-------- The input --------

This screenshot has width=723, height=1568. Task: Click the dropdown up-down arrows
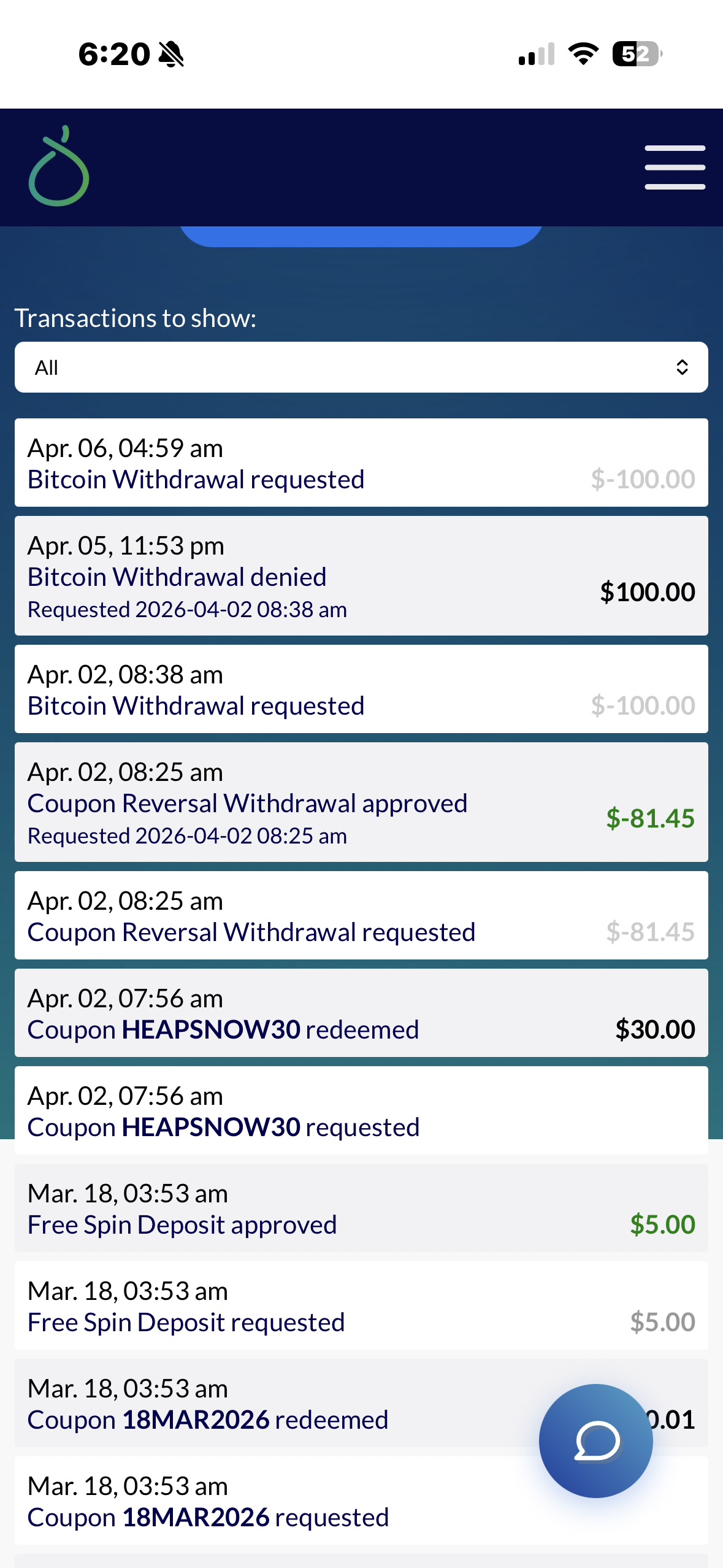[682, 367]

--------
-------- The input --------

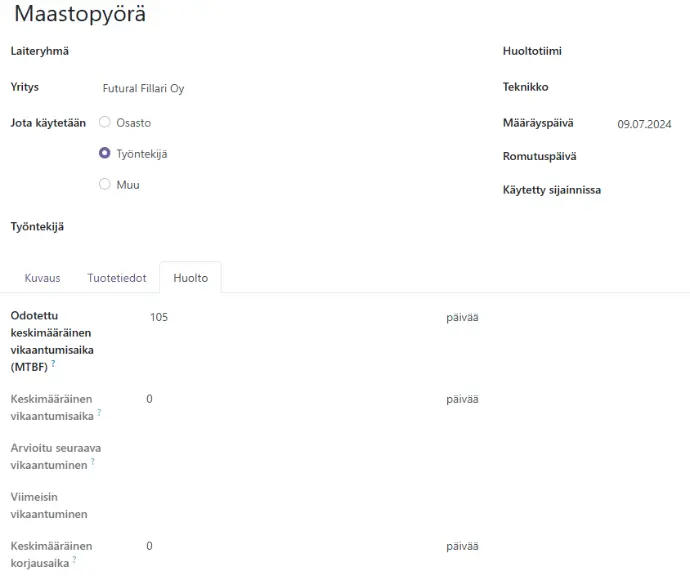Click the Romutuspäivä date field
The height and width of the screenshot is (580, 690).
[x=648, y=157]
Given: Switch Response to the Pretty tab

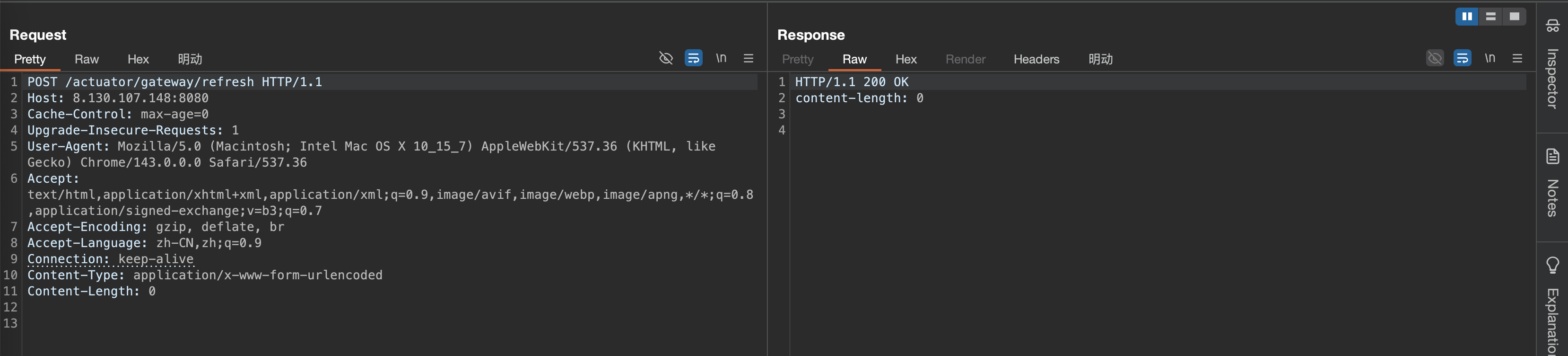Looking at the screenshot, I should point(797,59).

--------
-------- The input --------

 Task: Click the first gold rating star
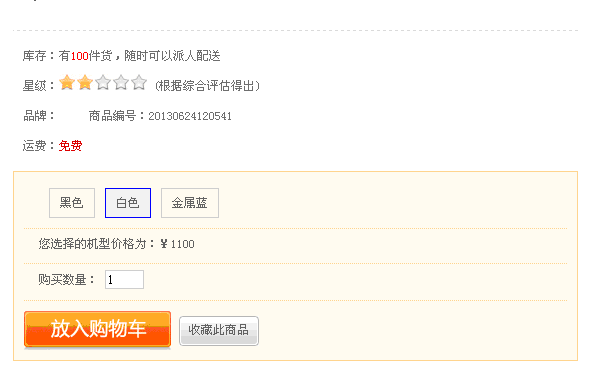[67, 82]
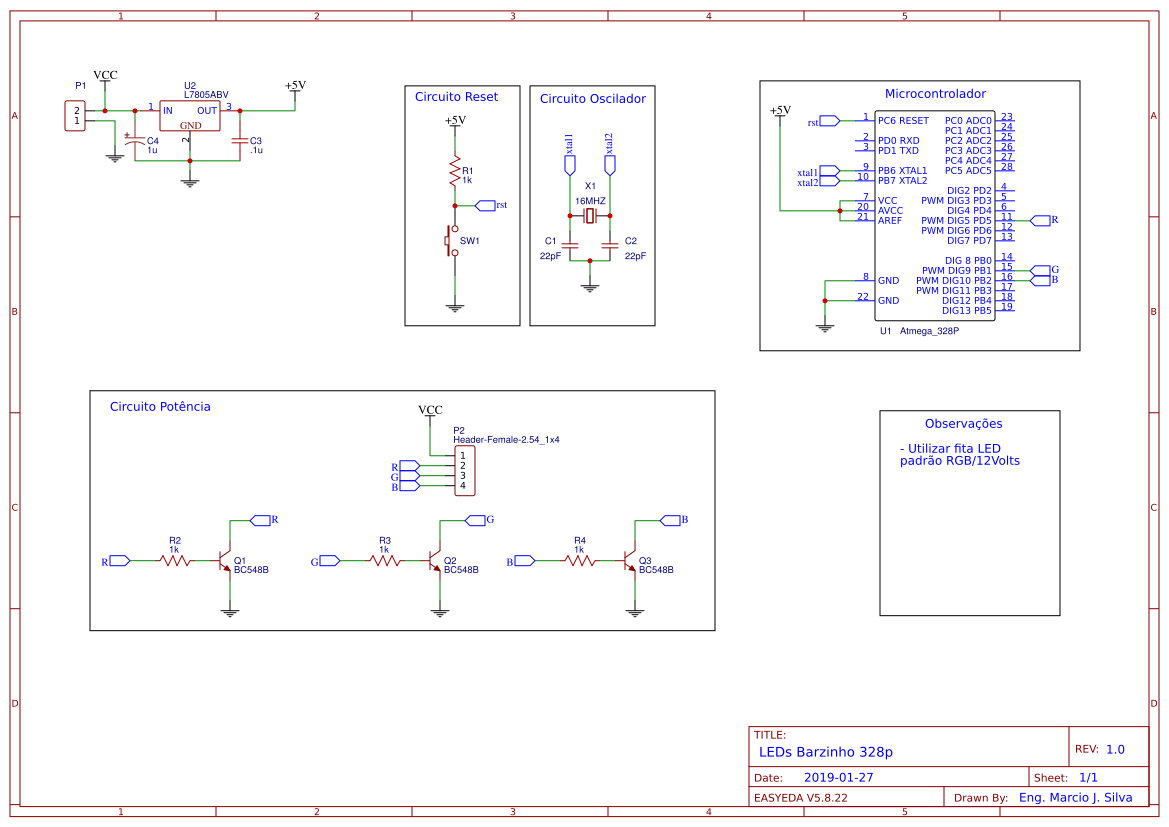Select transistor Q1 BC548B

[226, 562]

--------

* **Exercise instructions**
Please select every line in the material above that contains the string "Task" and copy each one out, matching case exactly.

* **The result**
This screenshot has width=723, height=1568. Task: Click the dropdown up-down arrows
 Task: Click the first gold rating star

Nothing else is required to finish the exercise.